There are several other factors to consider. According to the Surveillance, Epidemiology, and End Results (SEER) Program database (www.seer.cancer.gov), thyroid cancer accounts for only 3.8 % of all cancers and 0.3 % of all deaths due to cancer. The overall 5-year survival is greater than 97.9 % (as of 2007) [32]. Interestingly, the overall 5-year survival has only marginally changed from 95.8 % in 1995 to 97.9 % in 2007 [32]. According to the American Cancer Society, the 5-year survival for stage I and stage II disease is nearly 100 % for follicular and papillary thyroid cancer (http://www.cancer.org/cancer/thyroidcancer/detailedguide/thyroid-cancer-survival-rates). Given the small number of persons with indeterminate cytology, the mortality as well as morbidity of this subgroup is likely to be very low. This was specifically reported in a study by Trimboli et al. [33] in endocrine. The diagnosis of suspicious and/or malignant nodules with the AGEC might quite simply represent a lead time bias with little change in overall survival. A study has suggested that molecular testing for indeterminate nodules only alters management in a small subset of persons [17]. Nevertheless, AGEC might have substantial benefits in lowering costs of hospitalization and surgery in light of the current practice of medicine [34].

The gene expression classifier may not perform well in Hurthle cell neoplasms, and a suspicious GEC result may not increase the probability of malignancy (25–35 % pretest rate) in this cytopathology subgroup [35]. Even more advanced multiplatform testings (with DNA, mRNA, and micro-RNA) are being used that may have a higher sensitivity and specificity of over 85 %, respectively [36].

Our study has limitations. Since there is heterogeneity in the different studies, the distribution of subgroups of indeterminate cytology (AUS, Hurthle cell neoplasm, follicular neoplasm, and suspicious for malignancy) might be different in the individual studies thereby resulting in different sensitivities and specificities. Since many of those with benign GEC do not undergo thyroidectomy, the true- and false-negative rate of GEC might be underestimated, especially since the progression and mortality of localized thyroid cancer are very low. It might take a few more years before the actual false-negative rates are assessed.

Conclusions

Gene expression classifier is a useful molecular test to rule out malignancy in thyroid nodules that have an indeterminate cytology, though the long-term benefits in reducing mortality and morbidity are unclear. The test might prevent some unnecessary thyroid surgeries, but for many persons it might represent an additional layer of testing prior to diagnostic thyroidectomy.

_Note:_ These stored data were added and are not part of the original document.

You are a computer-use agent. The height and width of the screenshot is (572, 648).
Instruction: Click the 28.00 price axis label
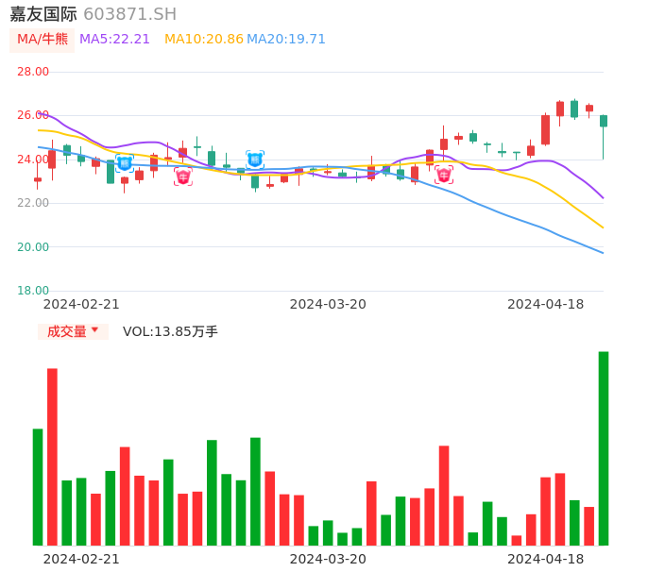33,72
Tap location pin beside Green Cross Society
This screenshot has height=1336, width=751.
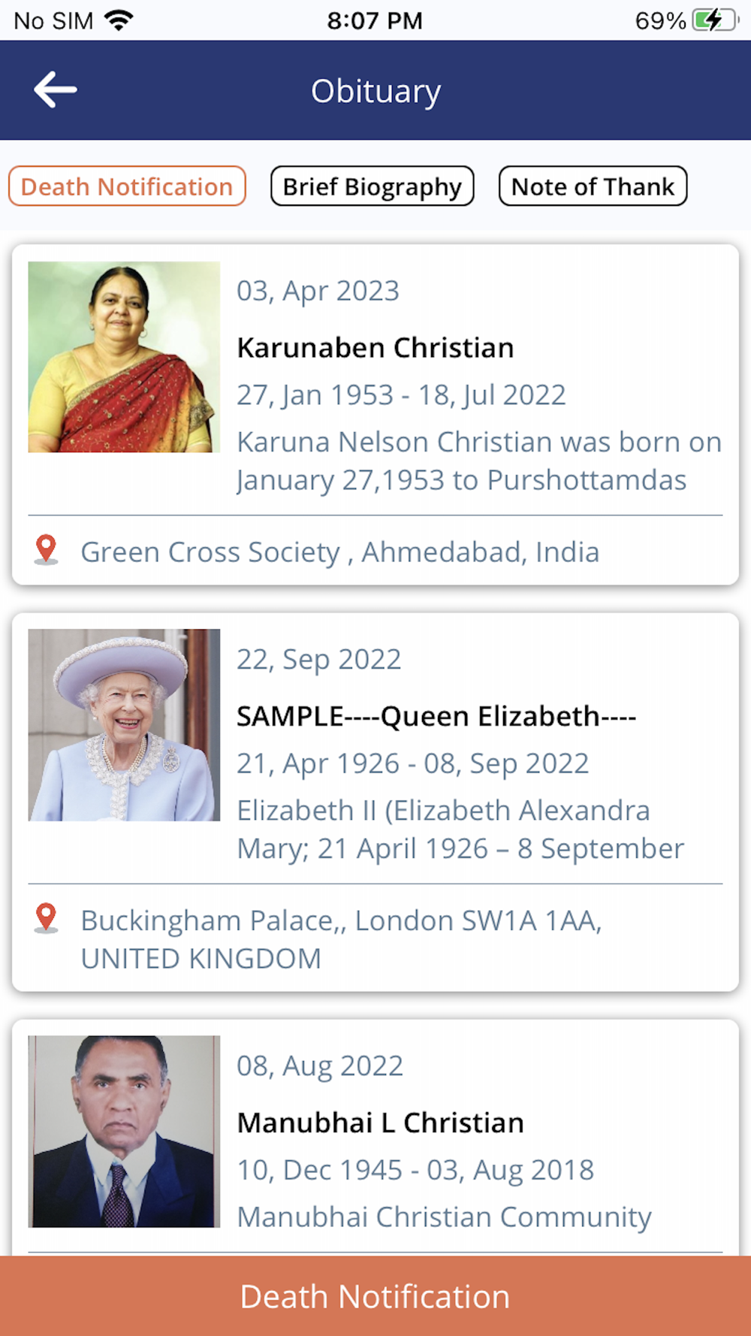pyautogui.click(x=47, y=550)
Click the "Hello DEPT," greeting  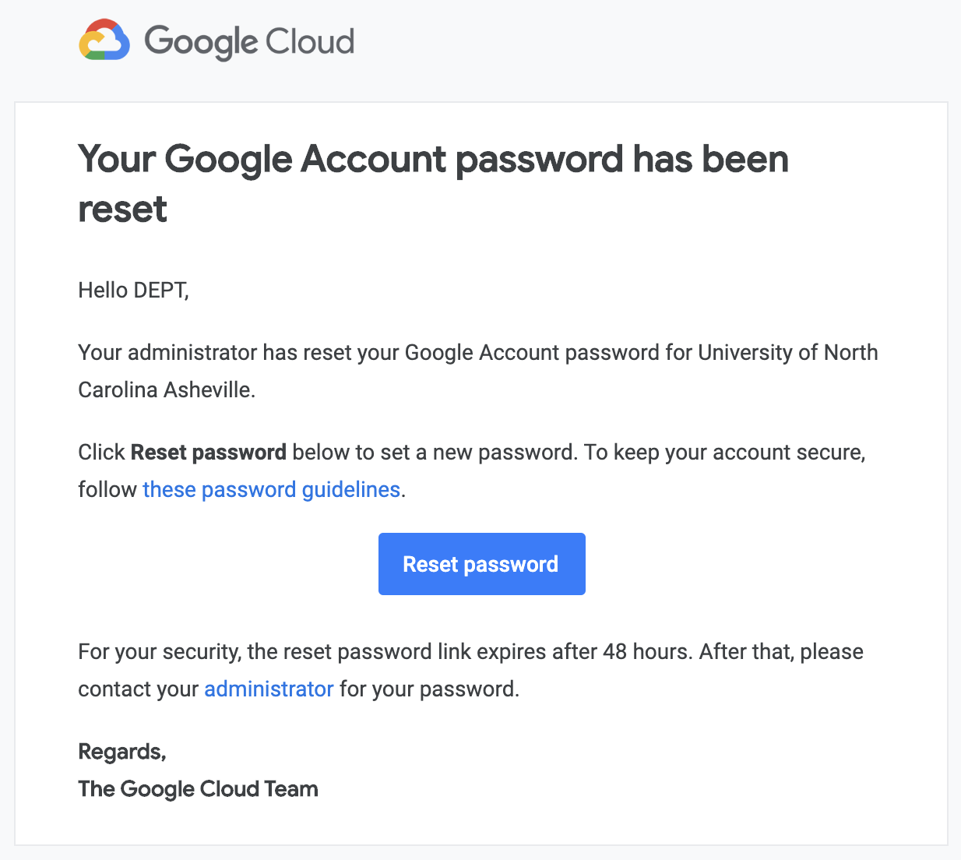pos(133,290)
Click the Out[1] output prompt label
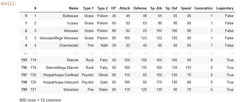246x102 pixels. (x=8, y=4)

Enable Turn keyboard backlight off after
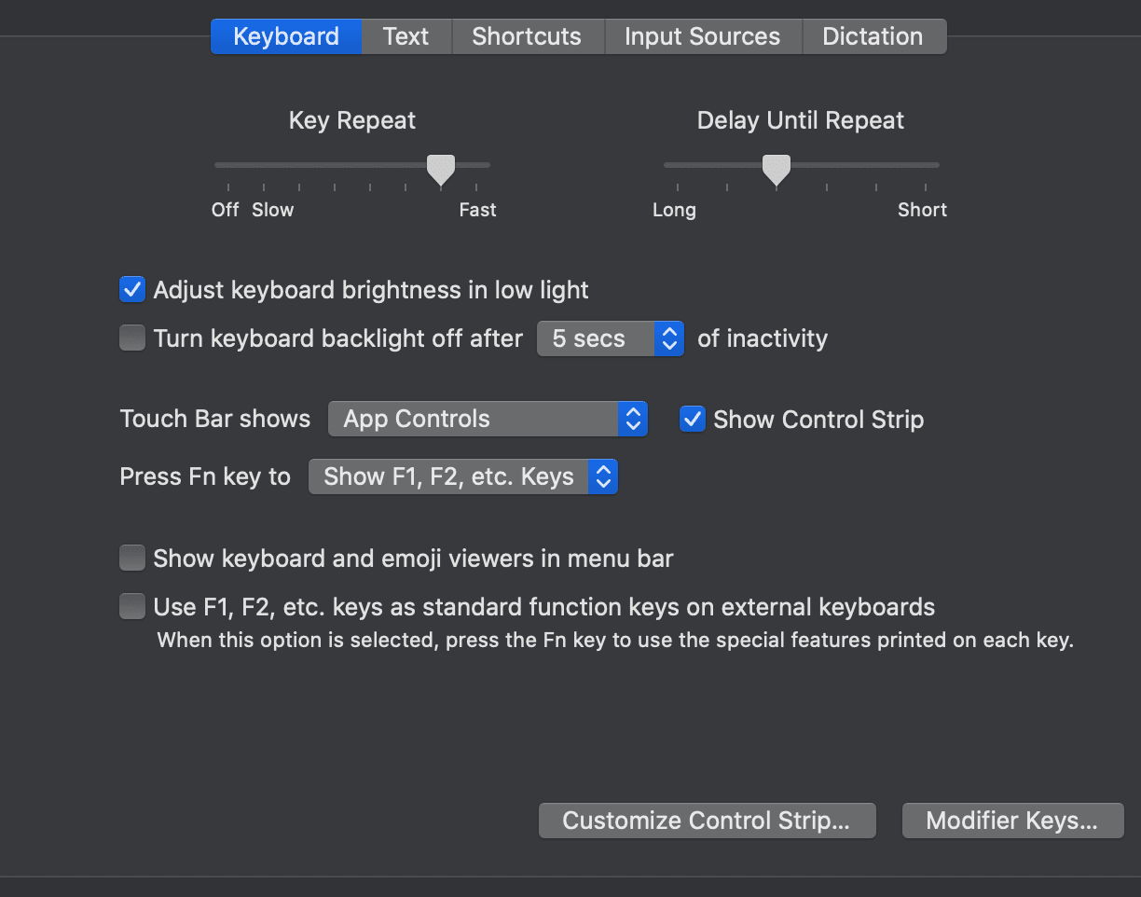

Overall GEC can be considered a risk assessment tool for a patient with follicular neoplasm, FLUS, and AUS on thyroid nodule FNA. Combining the results of the test with some other risk assessment modalities will probably be proven to increase the positive predictive value, which is one of the limitations of the GEC (50–70 % with positive GEC results who undergo surgery will be proven to have benign thyroid nodule on surgery). The combined use of GEC and a specific genetic testing, which has high positive predictive value, will be a more cost-effective approach that may be used for these patients in the future.